Mashaal: I accept a Palestinian state on '67 borders

Hamas leader says he'll move to a peaceful path contingent on the "end of the occupation" and Palestinian statehood.

Hamas leader Khaled Mashaal 370 (photo credit: Screenshot CNN)
Hamas leader Khaled Mashaal 370
(photo credit: Screenshot CNN)
Hamas leader Khaled Mashaal declared a position on Palestinian statehood that is nearly identical to that of his Fatah rival, Palestinian Authority President Mahmoud Abbas, in an interview with CNN aired Wednesday.
"I accept a Palestinian state according [to] the 1967 borders, with Jerusalem as the capital, with the right to return," the Hamas leader told Christine Amanpour in Cairo.
Pushed about his party's refusal to recognize Israel, Mashaal said such a declaration could only be made once a Palestinian state has been created.
"After this state is established, it decides its standing toward Israel," the Hamas leader said.
Mashaal, whose interview appeared to move his positions closer and closer toward the positions of the Fatah-dominated Palestinian Authority with whom Israel has conducted numerous round of negotiations, also spoke about Hamas's use of violence and terrorism.

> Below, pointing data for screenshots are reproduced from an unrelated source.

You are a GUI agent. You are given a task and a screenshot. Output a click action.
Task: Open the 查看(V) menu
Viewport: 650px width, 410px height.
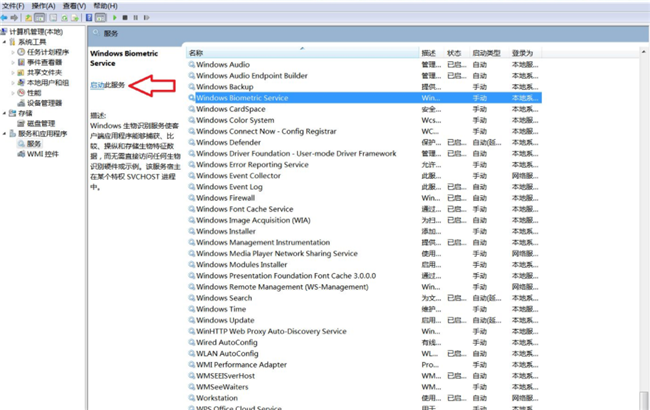pos(75,5)
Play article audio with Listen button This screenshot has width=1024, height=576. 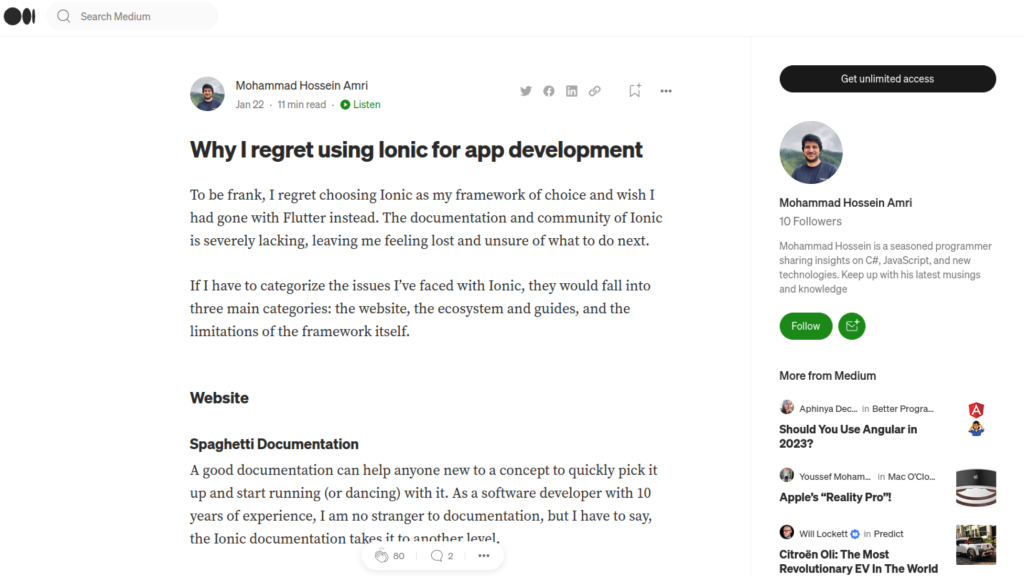click(360, 104)
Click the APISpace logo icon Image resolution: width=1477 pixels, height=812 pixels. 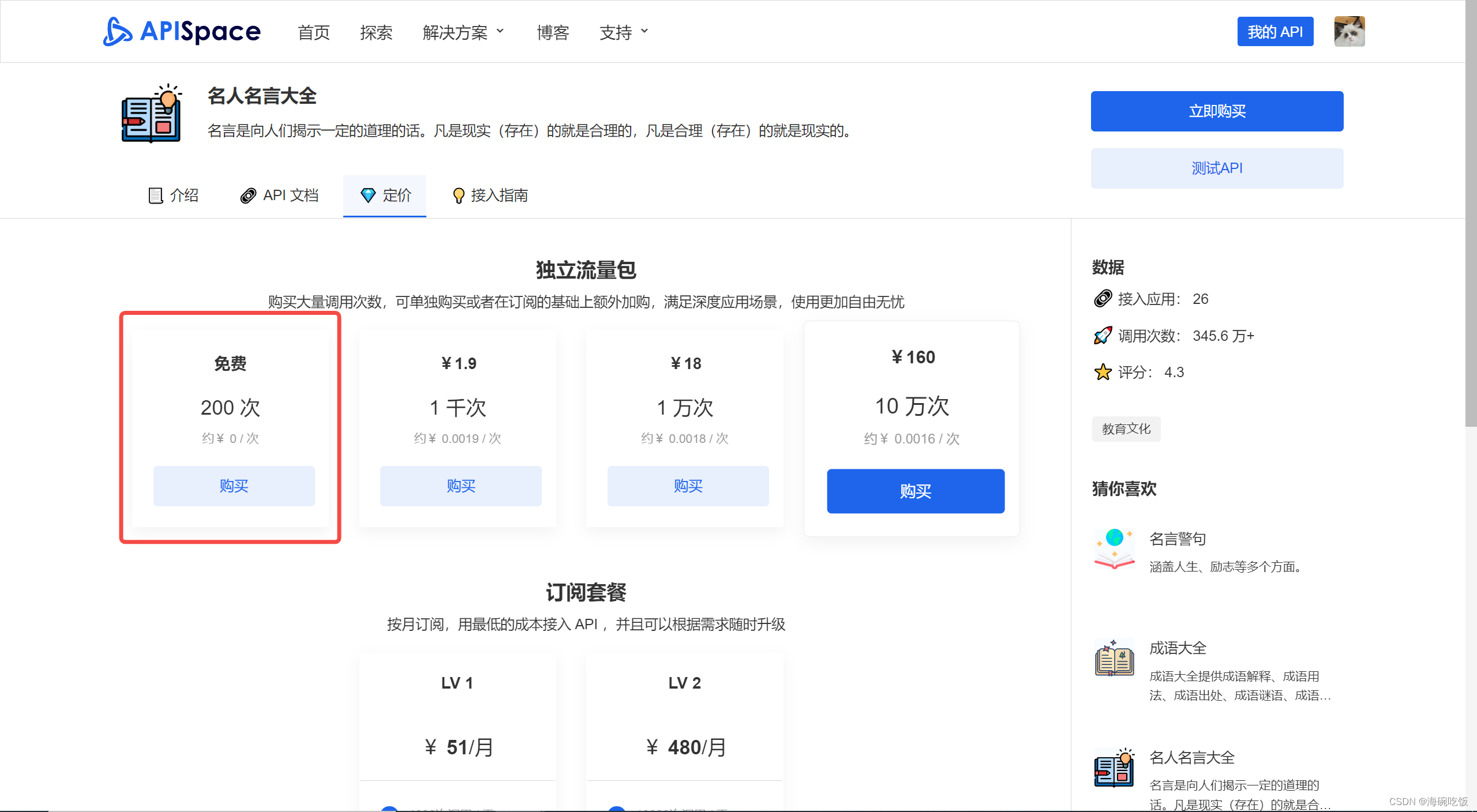(117, 32)
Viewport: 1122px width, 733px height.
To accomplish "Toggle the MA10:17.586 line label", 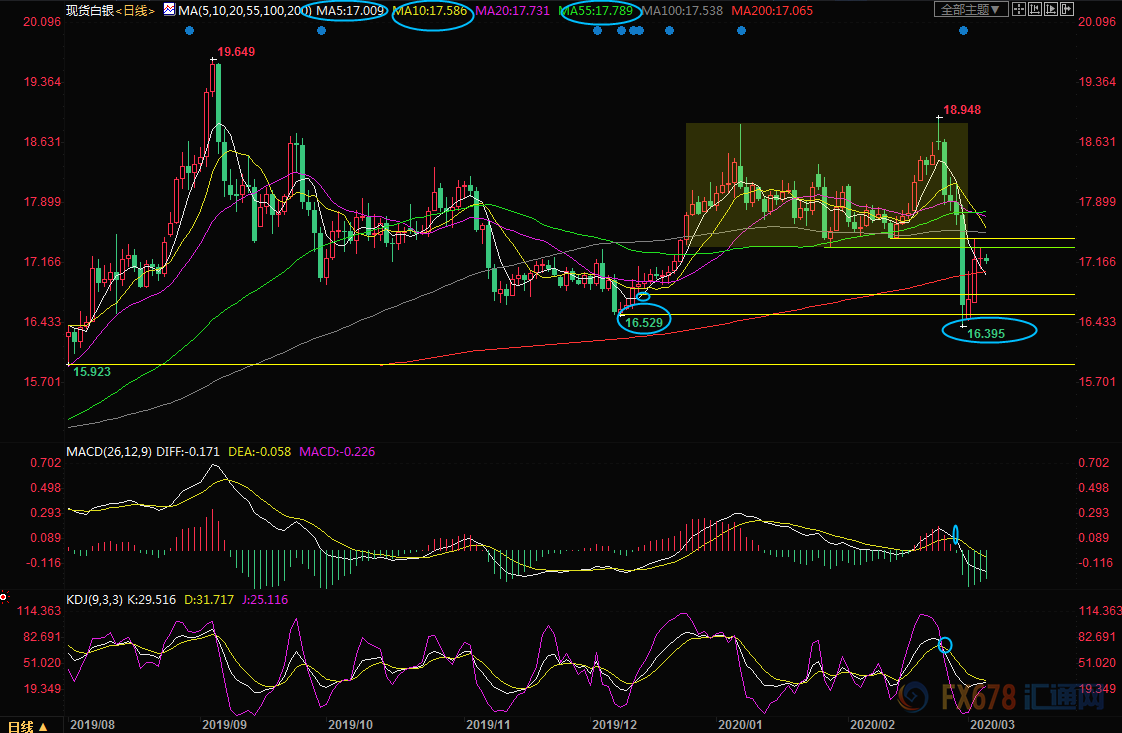I will (x=432, y=11).
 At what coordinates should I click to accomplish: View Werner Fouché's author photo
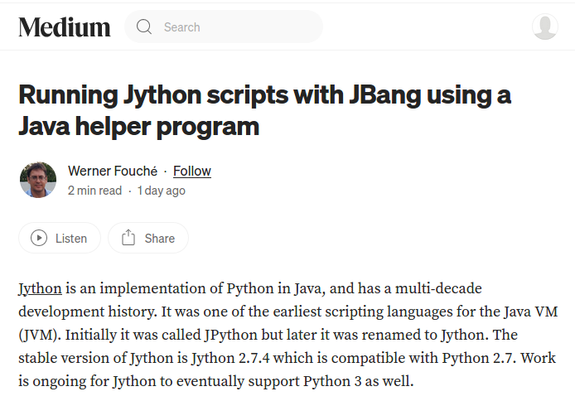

Asked if Hamas is willing to renounce violence, he said, "We are ready to resort to a peaceful way, purely peaceful way without blood or weapons."
Such a move, however, would be conditional on the attainment of Palestinian national demands, namely, "the elimination of occupation and the (creation of a) Palestinian state and ending the occupation and the wall."
As such, Mashaal also denied Hamas took part in the terrorist bombing of a public bus in Tel Aviv on Wednesday.
He added, however, that he believed the attack was a response to IAF strikes in Gaza during Operation Pillar of Defense.
The bomb on a central Tel Aviv bus resulted in 28 people being hospitalized on Wednesday morning in the first such attack in the city since 2006.
"Not Hamas, not others, not other people from, not Hamas. No one can announce except those who committed, not me," Mashaal told CNN when asked if the group claimed responsibility for the attack.
He blamed Prime Minister Binyamin Netanyahu for bringing about the attack, "with his crimes, in killing the kids of Gaza, and the continuity of aggression."